Vitamin D, the Sunshine Vitamin

Photo by David Monje on Unsplash

Vitamin D is the director of bone density.  Minerals such as calcium and phosphorus are located in our bones (Blake, 2019 pp. 244).  The “sunshine vitamin” is vitamin D that the human body synthesizes after being exposed to sunlight (244).  In short, it promotes healthy bones. 

Vitamin D is Activated by Light Traveling Through Space

Overall, vitamin D helps the human body maintain health bones, but where does it come from?  The sun naturally emits electromagnetic radiation called UV rays from within the center of our solar system.  Traveling from the sun about 90 million miles away, the ultraviolet rays emitted carry through space eventually permeating Earth’s various atmospheres.  Though the sky may be overcast, UV rays are present and will penetrate our skin.  Starting as a dormant vitamin in our liver, it is released back into the blood, circulated, and then sent to the kidneys as a complete activated form (Office of Dietary Supplements, 2020).  Once the activation is complete, it will absorb calcium and phosphorus in the intestinal tract (Blake, 2019).  As a result, both mineral levels will be within a healthy range in the blood (2019).

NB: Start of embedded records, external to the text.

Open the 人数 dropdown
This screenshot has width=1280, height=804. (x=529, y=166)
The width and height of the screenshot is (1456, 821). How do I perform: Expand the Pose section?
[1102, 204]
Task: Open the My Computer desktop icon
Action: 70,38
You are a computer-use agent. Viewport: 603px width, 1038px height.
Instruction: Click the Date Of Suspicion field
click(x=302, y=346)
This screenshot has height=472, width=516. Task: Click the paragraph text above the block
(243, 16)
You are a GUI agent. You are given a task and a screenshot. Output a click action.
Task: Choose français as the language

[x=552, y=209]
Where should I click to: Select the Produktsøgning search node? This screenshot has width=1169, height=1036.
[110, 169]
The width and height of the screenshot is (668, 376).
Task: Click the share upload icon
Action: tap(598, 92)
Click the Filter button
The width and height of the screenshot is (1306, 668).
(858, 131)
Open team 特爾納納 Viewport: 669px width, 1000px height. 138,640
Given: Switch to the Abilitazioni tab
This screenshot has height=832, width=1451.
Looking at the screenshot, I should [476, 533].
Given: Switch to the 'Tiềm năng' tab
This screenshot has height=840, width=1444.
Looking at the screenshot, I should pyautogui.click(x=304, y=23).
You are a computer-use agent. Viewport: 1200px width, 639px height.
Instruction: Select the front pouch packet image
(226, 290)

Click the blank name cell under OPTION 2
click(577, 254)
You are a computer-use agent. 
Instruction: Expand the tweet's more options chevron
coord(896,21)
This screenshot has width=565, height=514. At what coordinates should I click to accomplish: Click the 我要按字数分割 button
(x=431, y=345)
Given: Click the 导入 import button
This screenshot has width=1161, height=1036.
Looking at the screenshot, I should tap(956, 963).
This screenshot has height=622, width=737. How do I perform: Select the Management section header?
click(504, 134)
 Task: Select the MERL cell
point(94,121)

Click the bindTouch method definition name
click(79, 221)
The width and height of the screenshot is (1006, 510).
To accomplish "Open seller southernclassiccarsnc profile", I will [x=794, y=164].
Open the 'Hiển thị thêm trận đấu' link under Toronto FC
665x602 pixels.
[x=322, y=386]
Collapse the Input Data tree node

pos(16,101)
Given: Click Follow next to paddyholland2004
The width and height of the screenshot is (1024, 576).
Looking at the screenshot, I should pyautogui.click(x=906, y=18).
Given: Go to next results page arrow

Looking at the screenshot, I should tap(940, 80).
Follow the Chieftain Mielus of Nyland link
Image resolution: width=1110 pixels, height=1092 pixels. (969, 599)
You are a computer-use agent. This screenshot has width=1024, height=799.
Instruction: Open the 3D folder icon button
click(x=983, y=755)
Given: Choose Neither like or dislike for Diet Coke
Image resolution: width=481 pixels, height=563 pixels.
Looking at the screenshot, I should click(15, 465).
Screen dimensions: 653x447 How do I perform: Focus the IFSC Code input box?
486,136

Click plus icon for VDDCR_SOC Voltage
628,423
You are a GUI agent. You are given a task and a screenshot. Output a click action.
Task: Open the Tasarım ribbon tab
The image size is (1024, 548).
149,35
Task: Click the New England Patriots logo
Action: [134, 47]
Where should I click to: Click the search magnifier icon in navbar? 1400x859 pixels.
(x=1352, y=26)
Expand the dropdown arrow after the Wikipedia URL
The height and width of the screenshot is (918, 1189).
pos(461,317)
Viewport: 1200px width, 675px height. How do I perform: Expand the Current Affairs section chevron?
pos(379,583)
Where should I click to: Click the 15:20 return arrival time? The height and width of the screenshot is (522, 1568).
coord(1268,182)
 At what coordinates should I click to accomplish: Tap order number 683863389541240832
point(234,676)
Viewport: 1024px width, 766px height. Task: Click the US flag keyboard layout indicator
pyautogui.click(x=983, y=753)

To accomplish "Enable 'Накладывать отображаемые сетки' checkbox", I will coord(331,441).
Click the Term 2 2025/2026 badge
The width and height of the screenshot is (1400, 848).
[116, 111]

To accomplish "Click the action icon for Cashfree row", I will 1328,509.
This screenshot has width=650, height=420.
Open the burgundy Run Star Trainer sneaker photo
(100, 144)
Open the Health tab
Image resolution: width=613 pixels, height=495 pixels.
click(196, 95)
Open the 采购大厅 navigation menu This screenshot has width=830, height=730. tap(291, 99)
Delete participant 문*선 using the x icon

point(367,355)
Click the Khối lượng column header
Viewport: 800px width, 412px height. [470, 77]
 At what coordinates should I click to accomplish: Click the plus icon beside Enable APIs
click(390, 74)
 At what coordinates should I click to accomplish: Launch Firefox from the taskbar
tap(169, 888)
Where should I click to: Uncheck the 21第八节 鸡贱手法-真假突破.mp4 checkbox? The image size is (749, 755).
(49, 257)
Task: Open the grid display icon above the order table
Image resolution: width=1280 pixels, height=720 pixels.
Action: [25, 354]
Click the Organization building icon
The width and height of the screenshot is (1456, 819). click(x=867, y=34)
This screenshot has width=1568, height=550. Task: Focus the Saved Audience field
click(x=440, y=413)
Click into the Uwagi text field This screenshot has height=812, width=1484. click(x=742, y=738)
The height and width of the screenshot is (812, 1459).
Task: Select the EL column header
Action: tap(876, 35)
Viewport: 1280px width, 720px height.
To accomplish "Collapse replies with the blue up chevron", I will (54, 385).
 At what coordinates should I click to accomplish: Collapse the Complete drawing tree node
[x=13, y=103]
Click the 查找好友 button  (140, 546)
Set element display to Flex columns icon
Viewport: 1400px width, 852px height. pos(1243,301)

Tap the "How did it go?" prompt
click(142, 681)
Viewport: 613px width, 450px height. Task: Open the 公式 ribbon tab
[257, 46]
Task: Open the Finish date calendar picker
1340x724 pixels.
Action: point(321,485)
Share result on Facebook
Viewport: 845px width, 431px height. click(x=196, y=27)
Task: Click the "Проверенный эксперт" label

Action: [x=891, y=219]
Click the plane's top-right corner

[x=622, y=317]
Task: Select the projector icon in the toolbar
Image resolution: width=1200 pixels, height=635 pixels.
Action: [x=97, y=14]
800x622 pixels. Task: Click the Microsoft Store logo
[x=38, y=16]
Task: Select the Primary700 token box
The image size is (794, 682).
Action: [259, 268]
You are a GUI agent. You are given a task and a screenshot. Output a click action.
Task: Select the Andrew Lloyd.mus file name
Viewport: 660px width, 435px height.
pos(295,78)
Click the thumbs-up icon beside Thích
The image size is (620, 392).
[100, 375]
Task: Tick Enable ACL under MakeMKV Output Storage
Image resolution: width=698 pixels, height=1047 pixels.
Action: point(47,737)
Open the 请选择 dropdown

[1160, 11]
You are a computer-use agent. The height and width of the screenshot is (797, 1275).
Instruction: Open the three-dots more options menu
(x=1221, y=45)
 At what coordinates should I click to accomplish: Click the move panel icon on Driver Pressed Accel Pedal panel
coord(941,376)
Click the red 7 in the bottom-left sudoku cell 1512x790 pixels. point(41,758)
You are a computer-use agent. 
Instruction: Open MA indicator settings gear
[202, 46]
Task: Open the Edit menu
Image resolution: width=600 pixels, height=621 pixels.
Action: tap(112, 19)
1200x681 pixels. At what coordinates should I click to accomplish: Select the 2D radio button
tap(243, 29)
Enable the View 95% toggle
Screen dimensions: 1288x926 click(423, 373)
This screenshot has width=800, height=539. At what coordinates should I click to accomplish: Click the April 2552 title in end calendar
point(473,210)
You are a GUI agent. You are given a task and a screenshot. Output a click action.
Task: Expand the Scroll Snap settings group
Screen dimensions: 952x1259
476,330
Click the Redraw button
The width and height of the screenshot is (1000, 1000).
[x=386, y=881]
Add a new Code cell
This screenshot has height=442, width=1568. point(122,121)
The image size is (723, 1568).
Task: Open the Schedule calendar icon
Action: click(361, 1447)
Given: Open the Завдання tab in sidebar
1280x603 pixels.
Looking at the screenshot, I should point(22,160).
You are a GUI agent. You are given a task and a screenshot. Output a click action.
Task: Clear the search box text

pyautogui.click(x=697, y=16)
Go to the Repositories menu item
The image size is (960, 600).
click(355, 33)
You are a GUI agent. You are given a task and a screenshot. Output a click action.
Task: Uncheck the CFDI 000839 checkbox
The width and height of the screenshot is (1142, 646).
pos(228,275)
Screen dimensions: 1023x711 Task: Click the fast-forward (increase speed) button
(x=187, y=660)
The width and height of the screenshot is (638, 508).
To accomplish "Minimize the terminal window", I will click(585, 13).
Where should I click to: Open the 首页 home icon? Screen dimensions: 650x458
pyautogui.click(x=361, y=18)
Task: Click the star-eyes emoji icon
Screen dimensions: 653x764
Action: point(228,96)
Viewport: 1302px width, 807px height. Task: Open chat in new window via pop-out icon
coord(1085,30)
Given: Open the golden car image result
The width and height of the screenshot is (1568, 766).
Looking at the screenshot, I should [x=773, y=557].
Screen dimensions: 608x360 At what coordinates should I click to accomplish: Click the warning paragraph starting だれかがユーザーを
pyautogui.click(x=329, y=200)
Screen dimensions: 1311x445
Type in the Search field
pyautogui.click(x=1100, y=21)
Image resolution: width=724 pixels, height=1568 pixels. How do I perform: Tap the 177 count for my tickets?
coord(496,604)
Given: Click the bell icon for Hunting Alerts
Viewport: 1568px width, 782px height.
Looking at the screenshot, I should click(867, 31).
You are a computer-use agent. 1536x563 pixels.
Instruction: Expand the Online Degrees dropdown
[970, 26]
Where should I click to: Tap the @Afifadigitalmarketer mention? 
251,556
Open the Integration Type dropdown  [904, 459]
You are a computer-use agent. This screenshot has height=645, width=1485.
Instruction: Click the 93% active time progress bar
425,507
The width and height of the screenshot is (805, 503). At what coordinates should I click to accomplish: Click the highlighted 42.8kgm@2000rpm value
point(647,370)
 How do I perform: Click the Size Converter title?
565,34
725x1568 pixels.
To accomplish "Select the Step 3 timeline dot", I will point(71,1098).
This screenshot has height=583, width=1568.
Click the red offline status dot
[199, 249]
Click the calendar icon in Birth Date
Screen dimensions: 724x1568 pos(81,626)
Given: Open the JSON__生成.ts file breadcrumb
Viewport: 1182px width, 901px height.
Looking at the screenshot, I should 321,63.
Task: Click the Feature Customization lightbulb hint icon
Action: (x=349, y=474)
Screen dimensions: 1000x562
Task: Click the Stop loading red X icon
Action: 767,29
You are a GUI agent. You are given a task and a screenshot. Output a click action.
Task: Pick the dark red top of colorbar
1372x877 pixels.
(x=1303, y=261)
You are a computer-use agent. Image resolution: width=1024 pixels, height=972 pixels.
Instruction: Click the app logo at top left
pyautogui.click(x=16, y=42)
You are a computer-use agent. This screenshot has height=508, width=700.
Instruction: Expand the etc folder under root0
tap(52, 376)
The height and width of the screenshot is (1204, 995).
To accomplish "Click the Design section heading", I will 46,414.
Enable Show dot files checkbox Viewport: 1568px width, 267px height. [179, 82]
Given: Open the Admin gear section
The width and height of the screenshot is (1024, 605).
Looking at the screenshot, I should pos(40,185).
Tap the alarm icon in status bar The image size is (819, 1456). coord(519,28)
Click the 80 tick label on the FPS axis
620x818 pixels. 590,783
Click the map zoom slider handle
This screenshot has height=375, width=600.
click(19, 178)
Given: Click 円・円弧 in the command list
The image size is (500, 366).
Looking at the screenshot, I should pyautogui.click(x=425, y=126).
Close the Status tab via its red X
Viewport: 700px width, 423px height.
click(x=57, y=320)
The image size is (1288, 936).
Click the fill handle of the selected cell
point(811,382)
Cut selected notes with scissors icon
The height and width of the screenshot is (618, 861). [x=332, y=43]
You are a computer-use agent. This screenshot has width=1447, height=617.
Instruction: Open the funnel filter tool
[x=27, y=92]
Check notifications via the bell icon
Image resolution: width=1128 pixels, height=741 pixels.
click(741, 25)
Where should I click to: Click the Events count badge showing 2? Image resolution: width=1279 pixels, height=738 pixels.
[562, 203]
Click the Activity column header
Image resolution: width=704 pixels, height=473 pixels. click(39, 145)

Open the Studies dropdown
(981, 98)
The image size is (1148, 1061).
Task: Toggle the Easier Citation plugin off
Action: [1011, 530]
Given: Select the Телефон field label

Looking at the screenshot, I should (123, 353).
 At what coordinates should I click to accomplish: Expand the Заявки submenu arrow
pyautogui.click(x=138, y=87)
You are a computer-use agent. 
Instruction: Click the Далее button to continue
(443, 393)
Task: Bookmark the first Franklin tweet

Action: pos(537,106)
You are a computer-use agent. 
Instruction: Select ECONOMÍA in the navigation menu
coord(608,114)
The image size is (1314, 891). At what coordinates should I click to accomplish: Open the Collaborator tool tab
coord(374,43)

There are many ailments when vitamin D is lacking in our bodies.  However, surplus of vitamin D can (Office of Dietary Supplements, 2020):

  • prevent involuntary muscle contractions such as cramps and spasms
  • remodels bone structure and bone cell growth
  • reduce inflammation
  • treat diabetes, heart disease, autoimmune disease & high blood pressure

Daily Needs

Although this vitamin is triggered by exposure to UV radiation, it is fortified in food!  Researchers say that adequate amounts of consuming this vitamin is secured by drinking a tall glass of milk.  Also, exposing ourselves to sunlight is simply not enough nourishment.  Moreover, these next few points reveal what foods and beverages contain vitamin D (Blake, 2019):

  • 2.5 micrograms or 1 cup nonfat fortified milk
  • 447 micrograms or 3 oz. cooked salmon
  • 100 micrograms or 1 cup Raisin Brand or most cereals
  • 107 micrograms or 7 oz. fortified yogurt


There are numerous sources of food and beverages that offer vitamin D.  If we consume too much, we may experience loss of appetite, weight loss, frequent urination, and irregular heart beat (2019).  This type of fat soluble vitamin is best consumed naturally with a combination of sun light and fortified foods.

Author: Jamie Moore (senior at Sam Houston State University Pre-Nursing)


Blake, J. S. (2019). Nutrition & You (5th Edition) (5th ed.). Pearson.

Office of Dietary Supplements. (2020, October 9). Office of Dietary Supplements – Vitamin D. National Institutes of Health.